(Recorded data)
::::
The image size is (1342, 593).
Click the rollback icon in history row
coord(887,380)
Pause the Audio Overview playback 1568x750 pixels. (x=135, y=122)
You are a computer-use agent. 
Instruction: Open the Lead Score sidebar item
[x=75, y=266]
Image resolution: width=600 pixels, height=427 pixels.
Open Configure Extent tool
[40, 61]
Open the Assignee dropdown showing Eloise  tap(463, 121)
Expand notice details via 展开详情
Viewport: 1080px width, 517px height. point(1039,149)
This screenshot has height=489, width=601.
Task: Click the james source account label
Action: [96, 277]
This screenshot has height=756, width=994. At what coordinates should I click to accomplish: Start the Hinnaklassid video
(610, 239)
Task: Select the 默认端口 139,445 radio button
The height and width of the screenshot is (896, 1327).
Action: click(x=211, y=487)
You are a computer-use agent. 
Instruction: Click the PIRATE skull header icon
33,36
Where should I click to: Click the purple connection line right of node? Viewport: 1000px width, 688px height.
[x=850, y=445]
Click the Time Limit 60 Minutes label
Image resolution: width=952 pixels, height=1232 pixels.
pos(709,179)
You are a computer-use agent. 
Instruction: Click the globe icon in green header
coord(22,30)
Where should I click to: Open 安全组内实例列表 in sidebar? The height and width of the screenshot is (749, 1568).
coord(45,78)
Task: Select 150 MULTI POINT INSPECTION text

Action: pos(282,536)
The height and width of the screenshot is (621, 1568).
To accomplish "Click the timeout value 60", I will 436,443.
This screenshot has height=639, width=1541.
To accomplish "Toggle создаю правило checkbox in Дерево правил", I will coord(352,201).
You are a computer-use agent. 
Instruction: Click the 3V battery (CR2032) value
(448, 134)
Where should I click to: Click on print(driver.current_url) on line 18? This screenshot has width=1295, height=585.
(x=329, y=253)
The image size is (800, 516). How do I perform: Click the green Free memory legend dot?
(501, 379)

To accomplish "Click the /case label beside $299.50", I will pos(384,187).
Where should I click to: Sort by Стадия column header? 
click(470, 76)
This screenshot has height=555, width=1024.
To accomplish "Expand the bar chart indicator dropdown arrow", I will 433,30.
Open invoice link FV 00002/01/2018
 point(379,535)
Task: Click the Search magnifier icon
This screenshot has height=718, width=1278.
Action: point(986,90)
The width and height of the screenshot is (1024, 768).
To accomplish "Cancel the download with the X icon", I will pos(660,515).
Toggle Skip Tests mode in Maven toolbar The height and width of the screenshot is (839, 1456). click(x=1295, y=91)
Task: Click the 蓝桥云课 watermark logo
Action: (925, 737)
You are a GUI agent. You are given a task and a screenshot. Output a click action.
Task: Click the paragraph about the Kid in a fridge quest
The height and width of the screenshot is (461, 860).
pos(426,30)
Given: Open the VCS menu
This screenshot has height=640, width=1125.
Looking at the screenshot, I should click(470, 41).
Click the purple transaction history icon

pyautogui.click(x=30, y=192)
::::
● Request: Copy out the records from the line containing "Task: Click the Search magnifier icon" through the end of the records, with both ends included.

● Response:
Task: Click the Search magnifier icon
This screenshot has height=718, width=1278.
Action: point(986,90)
The width and height of the screenshot is (1024, 768).
To accomplish "Cancel the download with the X icon", I will pos(660,515).
Toggle Skip Tests mode in Maven toolbar The height and width of the screenshot is (839, 1456). click(x=1295, y=91)
Task: Click the 蓝桥云课 watermark logo
Action: (925, 737)
You are a GUI agent. You are given a task and a screenshot. Output a click action.
Task: Click the paragraph about the Kid in a fridge quest
The height and width of the screenshot is (461, 860).
pos(426,30)
Given: Open the VCS menu
This screenshot has height=640, width=1125.
Looking at the screenshot, I should click(470, 41).
Click the purple transaction history icon

pyautogui.click(x=30, y=192)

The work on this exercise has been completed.